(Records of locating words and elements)
- - - - - - -

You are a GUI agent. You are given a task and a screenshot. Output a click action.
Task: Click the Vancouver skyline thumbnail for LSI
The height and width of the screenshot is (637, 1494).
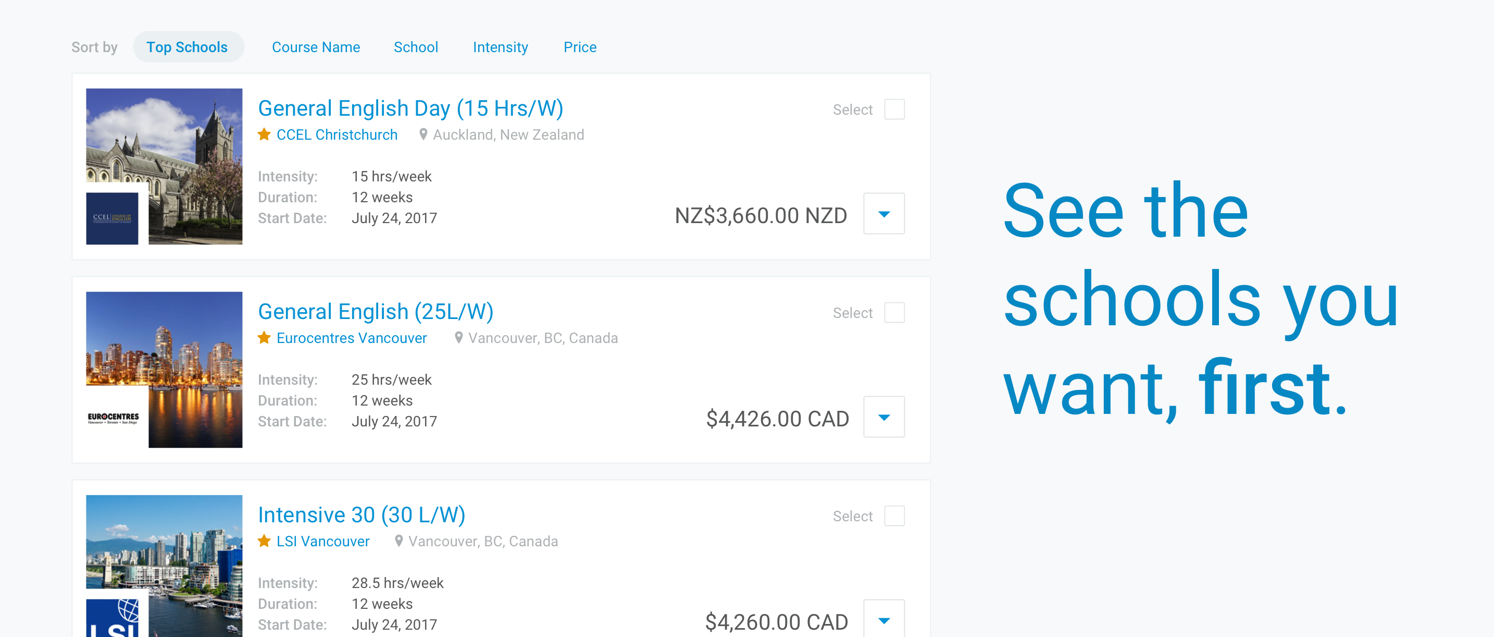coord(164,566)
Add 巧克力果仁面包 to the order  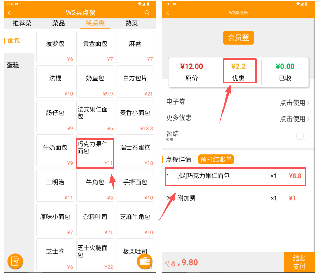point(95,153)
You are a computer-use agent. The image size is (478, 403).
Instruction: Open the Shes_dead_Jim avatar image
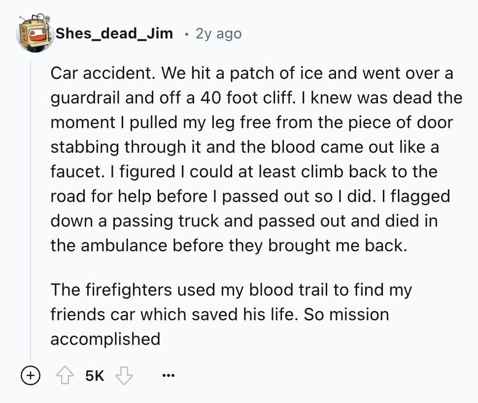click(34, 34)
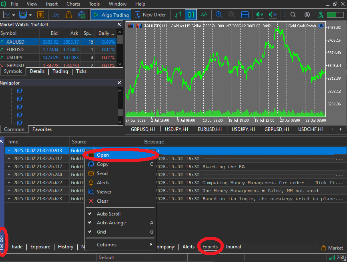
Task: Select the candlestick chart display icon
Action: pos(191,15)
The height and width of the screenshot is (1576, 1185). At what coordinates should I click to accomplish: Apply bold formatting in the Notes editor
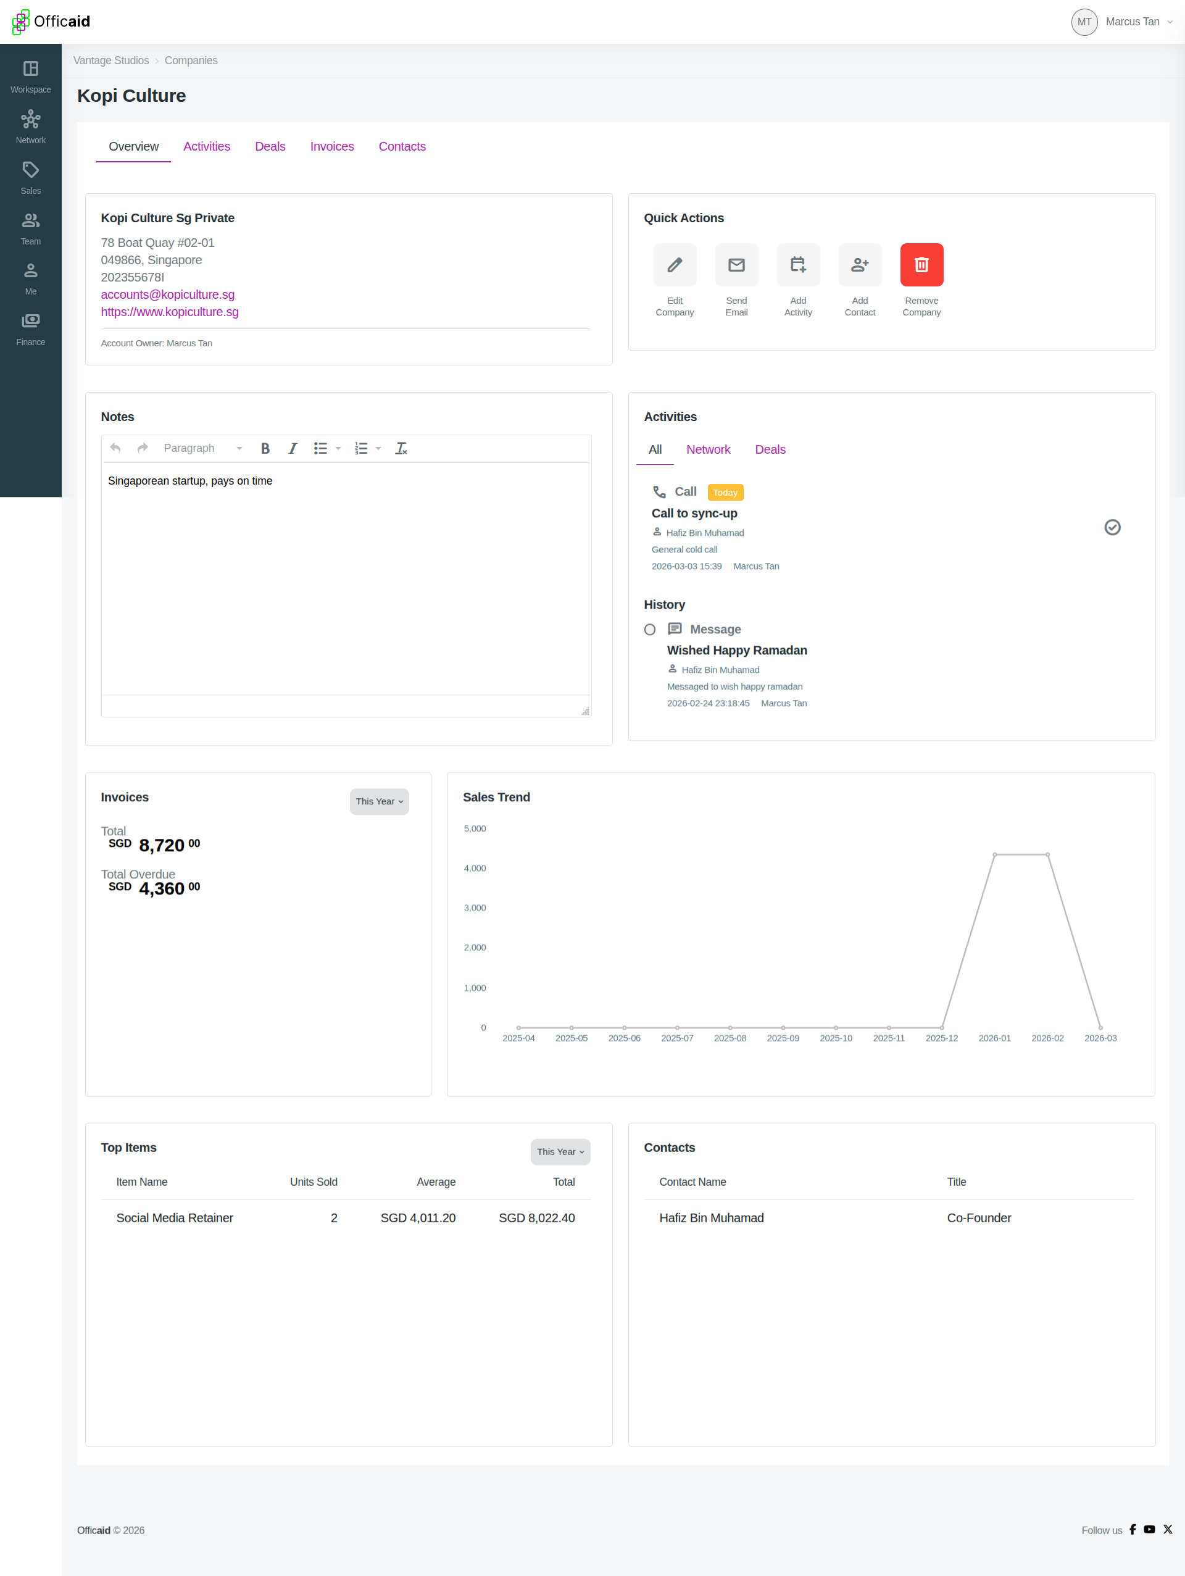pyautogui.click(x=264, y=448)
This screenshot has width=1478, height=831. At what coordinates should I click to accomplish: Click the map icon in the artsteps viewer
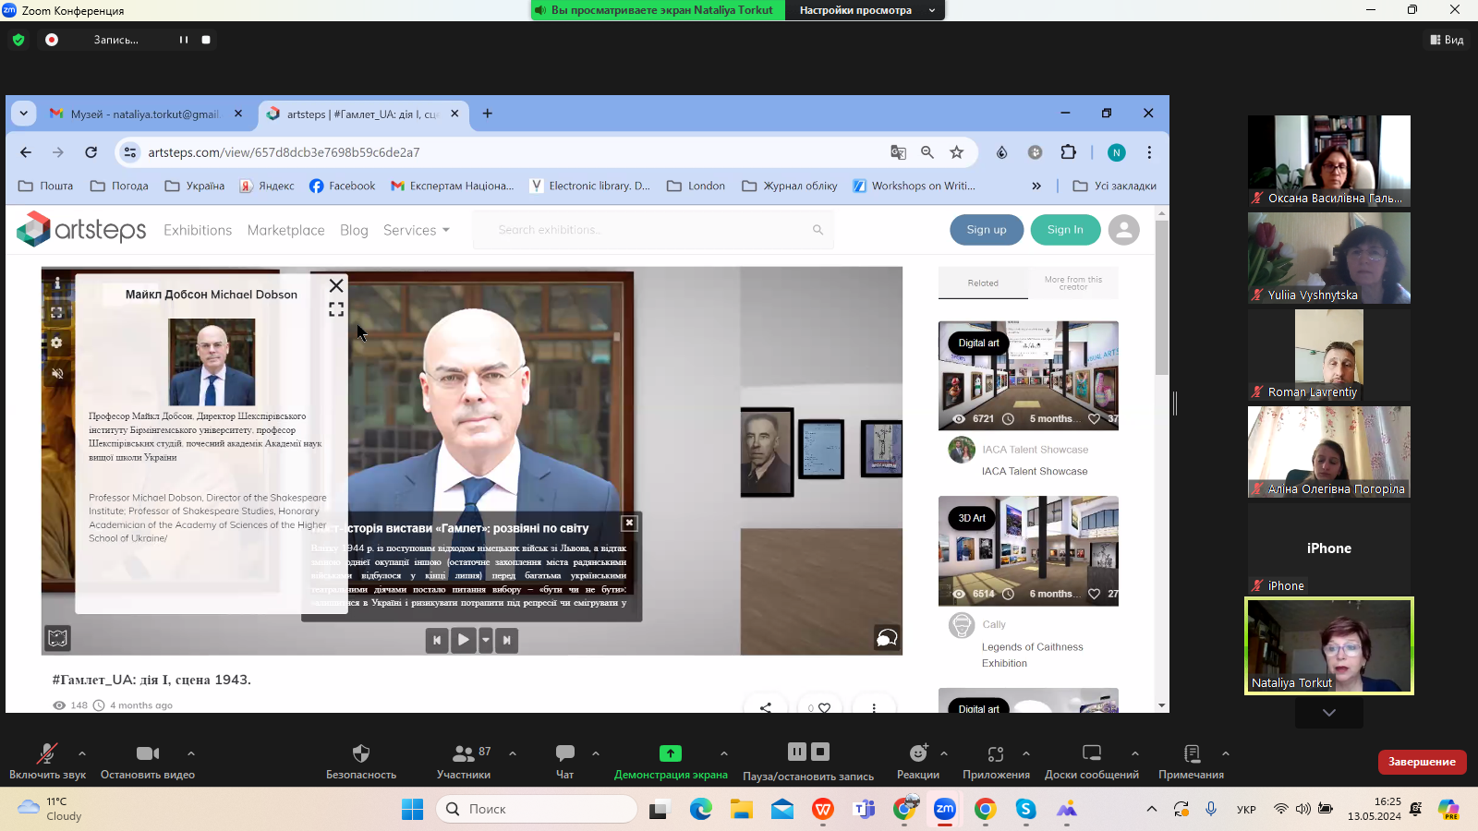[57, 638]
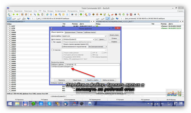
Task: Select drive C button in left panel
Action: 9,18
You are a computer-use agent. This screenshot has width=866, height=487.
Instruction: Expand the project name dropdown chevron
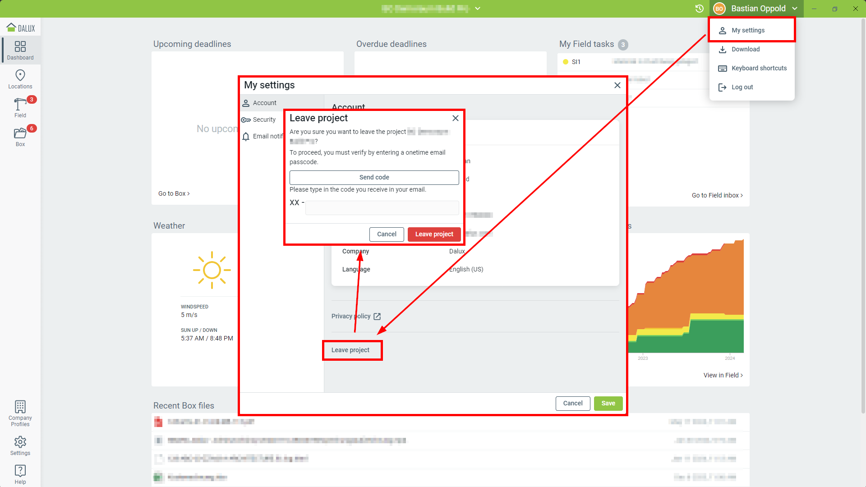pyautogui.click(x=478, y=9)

- - - - - - -

• [What you should do]
Format the lines from the one containing "You are a computer-use agent. The" through the one containing "Action: pos(191,15)" as a numbered list, with blank lines dropped and the pictures left out.

• [Expected answer]
1. You are a computer-use agent. The image size is (478, 403).
2. Instruction: Open the Shes_dead_Jim avatar image
3. click(34, 34)
4. Task: Select the candlestick chart display icon
5. Action: pos(191,15)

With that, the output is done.